The laziness is hard to deal with in these situations. I would suggest
trying to handle expected cases "FileNotFound", etc using other methods
before even starting a Spark job. If you really want to try.catch a
specific portion of a Spark job, one way is to just follow it with an
action. You can even call persist() before the action, so that you can
re-use the rdd.

Best,
Burak

On Mon, Aug 24, 2015 at 10:52 AM, Roberto Coluccio <
roberto.coluccio@gmail.com> wrote:

> Hi Burak, thanks for your answer.
>
> I have a "new MyResultFunction()(sparkContext, inputPath).collect" in the
> unit test (so to evaluate the actual result), and there I can observe and
> catch the exception. Even considering Spark's laziness, shouldn't I catch
> the exception while occurring in the try..catch statement that encloses the
> textFile invocation?
>
> Best,
> Roberto
>
>
> On Mon, Aug 24, 2015 at 7:38 PM, Burak Yavuz <br...@gmail.com> wrote:
>
>> textFile is a lazy operation. It doesn't evaluate until you call an
>> action on it, such as .count(). Therefore, you won't catch the exception
>> there.
>>
>> Best,
>> Burak
>>
>> On Mon, Aug 24, 2015 at 9:09 AM, Roberto Coluccio <
>> roberto.coluccio@gmail.com> wrote:
>>
>>> Hello folks,
>>>
>>> I'm experiencing an unexpected behaviour, that suggests me thinking
>>> about my missing notions on how Spark works.

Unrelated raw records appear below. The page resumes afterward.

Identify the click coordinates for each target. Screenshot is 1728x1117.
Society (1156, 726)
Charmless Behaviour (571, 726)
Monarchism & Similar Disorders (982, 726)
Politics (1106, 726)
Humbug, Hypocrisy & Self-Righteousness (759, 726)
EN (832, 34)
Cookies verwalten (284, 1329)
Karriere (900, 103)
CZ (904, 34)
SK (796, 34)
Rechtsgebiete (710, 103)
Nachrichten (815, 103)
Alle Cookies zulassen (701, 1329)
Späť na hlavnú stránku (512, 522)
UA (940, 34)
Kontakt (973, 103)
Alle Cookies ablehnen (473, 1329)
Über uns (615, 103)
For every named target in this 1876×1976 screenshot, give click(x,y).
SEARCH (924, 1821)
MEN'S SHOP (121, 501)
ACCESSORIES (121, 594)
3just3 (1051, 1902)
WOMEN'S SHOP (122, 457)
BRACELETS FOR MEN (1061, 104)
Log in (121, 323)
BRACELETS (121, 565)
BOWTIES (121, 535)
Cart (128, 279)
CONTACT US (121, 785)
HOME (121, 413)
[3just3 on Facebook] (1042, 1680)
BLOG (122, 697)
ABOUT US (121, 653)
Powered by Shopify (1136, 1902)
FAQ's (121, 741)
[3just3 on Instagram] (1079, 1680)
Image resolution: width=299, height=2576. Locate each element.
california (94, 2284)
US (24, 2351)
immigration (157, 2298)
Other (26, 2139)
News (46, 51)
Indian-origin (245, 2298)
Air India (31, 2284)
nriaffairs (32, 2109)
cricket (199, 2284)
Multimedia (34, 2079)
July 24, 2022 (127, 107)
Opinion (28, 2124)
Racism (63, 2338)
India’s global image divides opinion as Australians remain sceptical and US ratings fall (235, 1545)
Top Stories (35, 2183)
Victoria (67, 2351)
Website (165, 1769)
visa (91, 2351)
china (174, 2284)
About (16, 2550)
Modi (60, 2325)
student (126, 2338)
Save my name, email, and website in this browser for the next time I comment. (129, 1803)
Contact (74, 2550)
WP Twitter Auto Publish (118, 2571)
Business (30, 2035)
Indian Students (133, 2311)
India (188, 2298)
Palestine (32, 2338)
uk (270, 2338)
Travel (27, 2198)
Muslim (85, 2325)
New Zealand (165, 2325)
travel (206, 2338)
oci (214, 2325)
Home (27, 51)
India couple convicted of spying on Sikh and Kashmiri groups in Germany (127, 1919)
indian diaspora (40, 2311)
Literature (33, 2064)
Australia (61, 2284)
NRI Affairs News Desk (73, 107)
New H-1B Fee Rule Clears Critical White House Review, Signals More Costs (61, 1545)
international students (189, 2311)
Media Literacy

Let's say I have a Spark
>>> driver that invokes a function like:
>>>
>>> ----- in myDriver -----
>>>
>>> val sparkContext = new SparkContext(mySparkConf)
>>> val inputPath = "file://home/myUser/project/resources/date=*/*"
>>>
>>> val myResult = new MyResultFunction()(sparkContext, inputPath)
>>>
>>> ----- in MyResultFunctionOverRDD ------
>>>
>>> class MyResultFunction extends Function2[SparkContext, String,
>>> RDD[String]] with Serializable {
>>>   override def apply(sparkContext: SparkContext, inputPath: String):
>>> RDD[String] = {
>>>     try {
>>>       sparkContext.textFile(inputPath, 1)
>>>     } catch {
>>>       case t: Throwable => {
>>>         myLogger.error(s"error: ${t.getStackTraceString}\n")
>>>         sc.makeRDD(Seq[String]())
>>>       }
>>>     }
>>>   }
>>> }
>>>
>>> What happens is that I'm *unable to catch exceptions* thrown by the
>>> "textFile" method within the try..catch clause in MyResultFunction. In
>>> fact, in a unit test for that function where I call it passing an invalid
>>> "inputPath", I don't get an empty RDD as result, but the unit test exits
>>> (and fails) due to exception not handled.
>>>
>>> What am I missing here?
>>>
>>> Thank you.
>>>
>>> Best regards,
>>> Roberto
>>>
>>
>>
>

Re: Unable to catch SparkContext methods exceptions

Posted by Roberto Coluccio <ro...@gmail.com>.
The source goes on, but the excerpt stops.